Adesso l’Africa è pronta per avere la sua prima base spaziale. È stata annunciata nel febbraio del 2023 e sarà costruita, entro cinque anni,in Gibuti. Lo prevede il memorandum siglato all’inizio dell’anno dal governo locale e da Hong Kong Aerospace Technology Group, compagnia cinese specializzata nella produzione di satelliti e attività di tracciamento, disposta a investire più di un miliardo di dollari per la base e diverse infrastrutture annesse. Non vincolante, il memorandum implica la concessione di un’area di dieci chilometri quadrati per almeno 35 anni e la realizzazione di sette rampe di lancio e tre per i test nella regione di Obock, nel Corno d’Africa. Si prevede che lo spazioporto commerciale internazionale inaugurerà già nel 2027, in una collocazione strategica, vicino allo stretto di Hormuz. Altrettanto rilevante è che a finanziare tutto sia la Cina, che da anni va estendendo nel continente africano la propria influenza e i propri interessi geopolitici.
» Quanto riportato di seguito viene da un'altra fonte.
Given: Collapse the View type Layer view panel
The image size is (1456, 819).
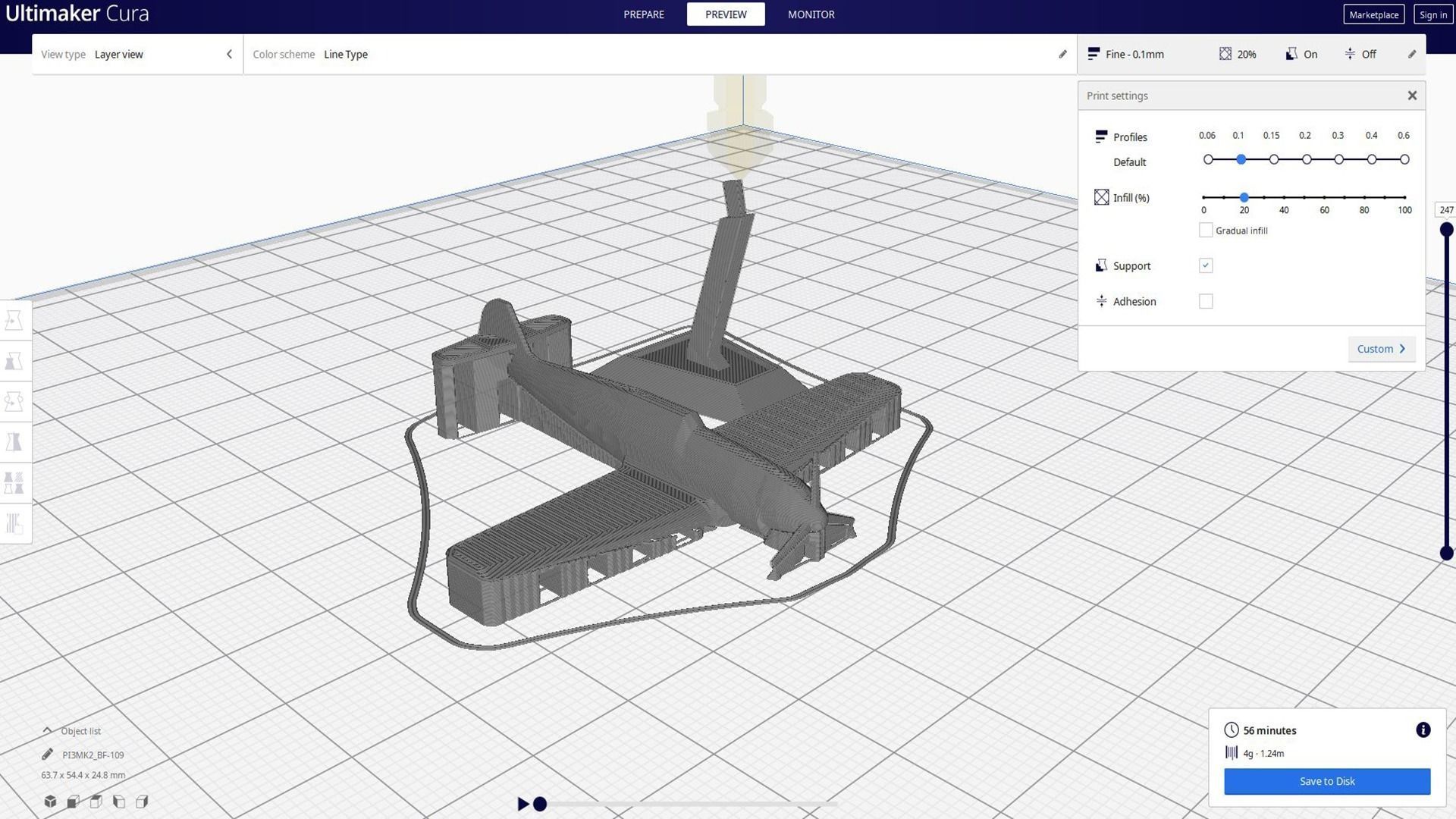Looking at the screenshot, I should 229,55.
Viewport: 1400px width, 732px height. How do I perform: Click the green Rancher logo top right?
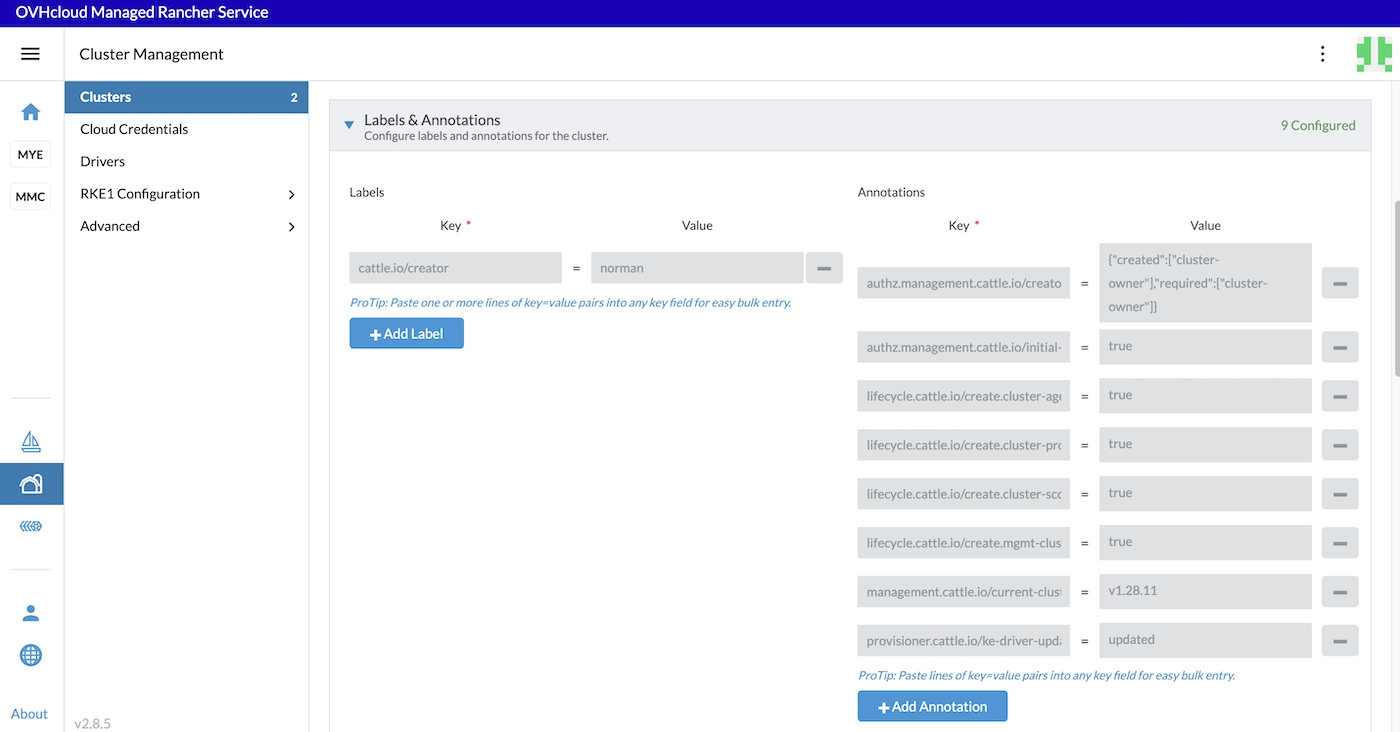(1374, 53)
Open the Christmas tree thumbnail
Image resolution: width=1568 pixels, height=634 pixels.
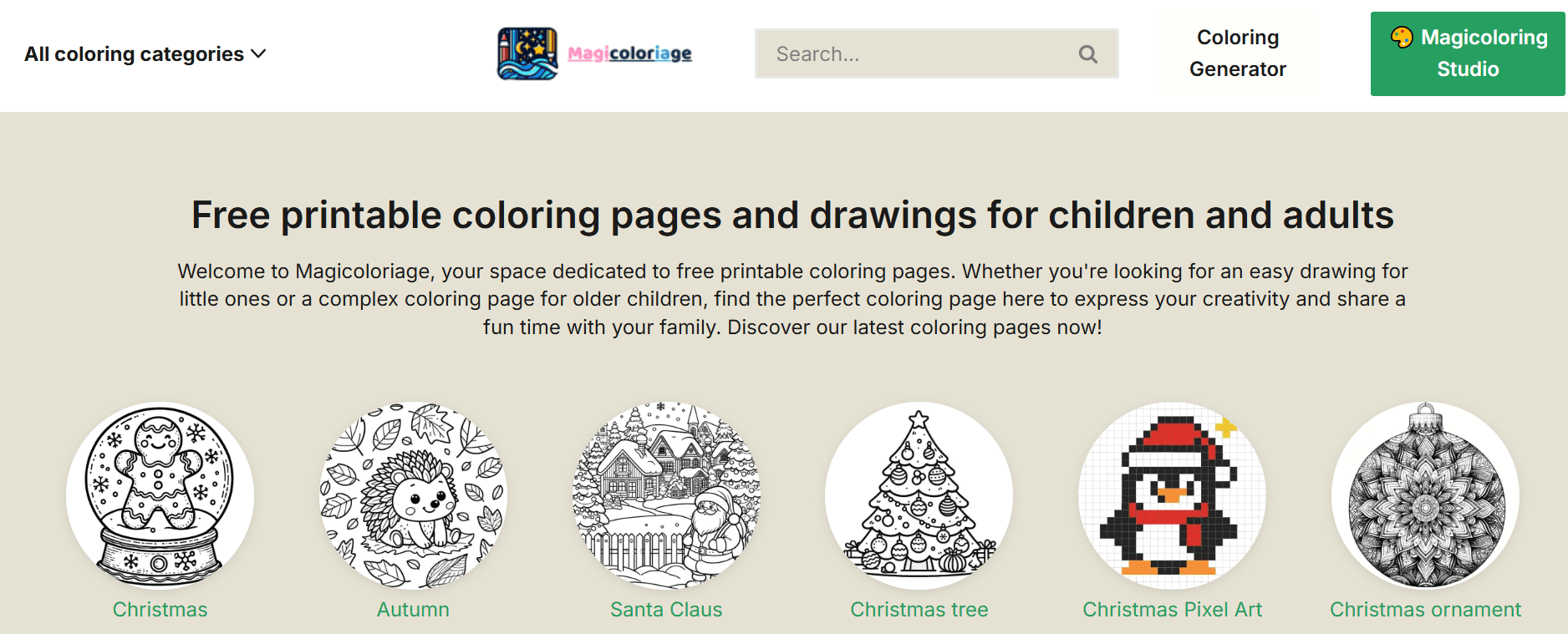(919, 495)
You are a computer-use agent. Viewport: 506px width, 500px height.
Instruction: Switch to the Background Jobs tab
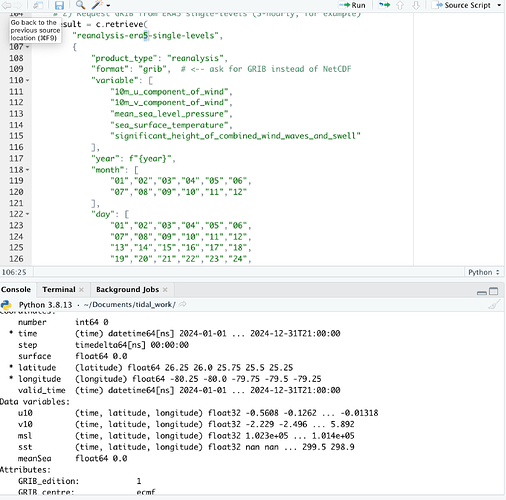pyautogui.click(x=127, y=289)
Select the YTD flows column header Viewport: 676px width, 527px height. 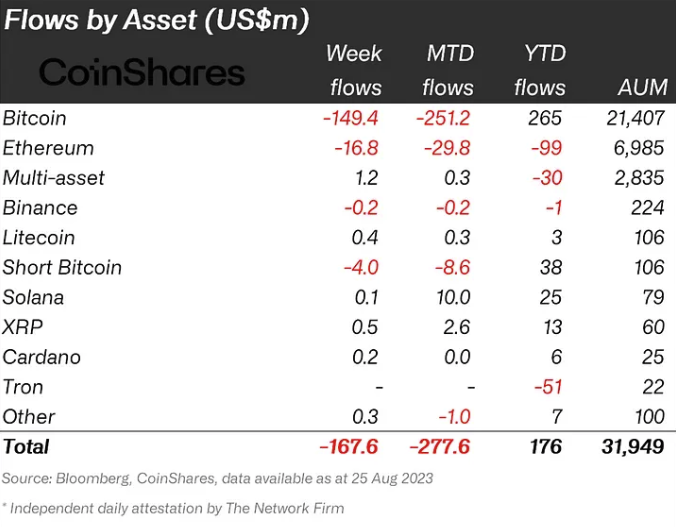point(540,70)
Così divisa, l’Africa rischia di rimanere oggetto di attenzioni predatorie, anche perché i rapporti che intesse sono più spesso accordi bilaterali stretti da singoli Paesi, in cui non è escluso che povertà e corruzione politica si specchino l’una nell’altra.

Molto promettente, l’Africa rischia di restare fragile.